WWE Hell in a Cell 2011: La redención de los rudos

Hell in a Cell 2011 sin duda superó las expectativas de la mayoría de los aficionados de la WWE. Para quienes temíamos un PPV gris tras apenas dos semanas de promoción, este domingo nos llevamos una agradable sorpresa.

Para empezar, la mayoría de los combates fue de muy buena calidad; a decir verdad, la única mala lucha de la noche fue –lamentablemente para los fans mexicanos– Sin Cara vs Sin Cara, durante la cual incluso se escuchó a parte del público gritar “boooooring!” (“¡aburrido!”) ante los numerosos errores cometidos por ambos luchadores.

A esto hay que añadir el buen desarrollo de las tramas y rivalidades. El final, en particular, le dio más fuerza al drama de Triple H y la “conspiración” en su contra, que continuó este lunes en RAW.

Y quizá lo más importante para mantener el interés del público: Hell in a Cell fue escenario de la reivindicación de los heels (rudos), que ahora ostentan los cinco campeonatos individuales de la WWE.
════════
Indica, por favor, si cada afirmación concuerda con el texto sobre Hell in a Cell 2011; responde sí o no y cita literalmente las palabras del texto que lo deciden.
1. La única mala lucha de la noche fue la de Sin Cara contra Sin Cara.
2. El evento contó con más de un mes de promoción.
3. Los rudos ostentan ahora tres de los campeonatos individuales de la WWE.
Responde solo con lo que dice el texto.

## Entradas de datos recopiladas
════════
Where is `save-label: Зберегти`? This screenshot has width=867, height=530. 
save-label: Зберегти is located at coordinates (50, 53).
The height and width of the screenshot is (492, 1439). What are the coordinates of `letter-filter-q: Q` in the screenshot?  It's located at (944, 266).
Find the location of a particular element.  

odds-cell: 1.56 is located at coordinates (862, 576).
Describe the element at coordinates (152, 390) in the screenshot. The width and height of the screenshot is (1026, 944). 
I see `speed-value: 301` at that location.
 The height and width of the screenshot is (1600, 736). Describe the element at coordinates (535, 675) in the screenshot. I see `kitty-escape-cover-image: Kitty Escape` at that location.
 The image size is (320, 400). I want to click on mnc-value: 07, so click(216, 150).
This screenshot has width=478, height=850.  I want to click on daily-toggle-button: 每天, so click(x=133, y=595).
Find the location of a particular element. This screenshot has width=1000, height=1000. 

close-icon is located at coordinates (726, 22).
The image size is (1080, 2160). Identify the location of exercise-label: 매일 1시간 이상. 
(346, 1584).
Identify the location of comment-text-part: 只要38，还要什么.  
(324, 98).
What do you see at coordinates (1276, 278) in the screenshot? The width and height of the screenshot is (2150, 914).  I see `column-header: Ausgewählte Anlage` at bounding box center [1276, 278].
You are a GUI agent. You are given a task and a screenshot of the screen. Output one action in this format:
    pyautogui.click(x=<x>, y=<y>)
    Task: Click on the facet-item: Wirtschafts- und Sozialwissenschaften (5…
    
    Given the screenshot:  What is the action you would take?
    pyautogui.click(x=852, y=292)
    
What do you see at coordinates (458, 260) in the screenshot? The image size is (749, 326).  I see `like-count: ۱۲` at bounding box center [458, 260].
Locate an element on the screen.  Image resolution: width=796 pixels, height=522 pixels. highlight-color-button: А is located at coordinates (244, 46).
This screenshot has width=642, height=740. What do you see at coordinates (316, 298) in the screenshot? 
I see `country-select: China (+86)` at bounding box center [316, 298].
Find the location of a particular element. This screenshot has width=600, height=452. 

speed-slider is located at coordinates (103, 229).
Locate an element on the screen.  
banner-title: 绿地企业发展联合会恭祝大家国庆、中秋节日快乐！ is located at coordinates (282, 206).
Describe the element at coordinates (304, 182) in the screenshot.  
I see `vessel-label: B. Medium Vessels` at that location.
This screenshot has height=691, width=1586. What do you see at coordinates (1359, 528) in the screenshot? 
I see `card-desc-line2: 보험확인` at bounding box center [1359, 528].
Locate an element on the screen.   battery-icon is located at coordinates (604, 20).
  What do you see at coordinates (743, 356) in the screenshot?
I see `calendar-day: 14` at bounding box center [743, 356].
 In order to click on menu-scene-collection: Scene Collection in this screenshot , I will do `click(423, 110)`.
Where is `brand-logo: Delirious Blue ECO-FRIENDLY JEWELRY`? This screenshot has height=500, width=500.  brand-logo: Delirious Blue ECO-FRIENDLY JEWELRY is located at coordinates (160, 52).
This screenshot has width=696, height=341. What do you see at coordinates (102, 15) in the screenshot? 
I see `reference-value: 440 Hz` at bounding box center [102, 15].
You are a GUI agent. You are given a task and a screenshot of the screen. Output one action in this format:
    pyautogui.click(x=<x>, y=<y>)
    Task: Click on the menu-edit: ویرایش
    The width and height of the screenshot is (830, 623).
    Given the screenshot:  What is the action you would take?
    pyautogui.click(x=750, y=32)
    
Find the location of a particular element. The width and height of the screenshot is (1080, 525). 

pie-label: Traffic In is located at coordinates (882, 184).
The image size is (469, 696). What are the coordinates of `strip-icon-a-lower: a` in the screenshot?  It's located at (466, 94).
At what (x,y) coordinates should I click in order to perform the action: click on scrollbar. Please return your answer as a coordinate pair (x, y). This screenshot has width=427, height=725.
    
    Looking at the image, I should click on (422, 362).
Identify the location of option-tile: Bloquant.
════════
## Resultado
1. Sí: "la única mala lucha de la noche fue –lamentablemente para los fans mexicanos– Sin Cara vs Sin Cara".
2. No: "tras apenas dos semanas de promoción".
3. No: "que ahora ostentan los cinco campeonatos individuales de la WWE".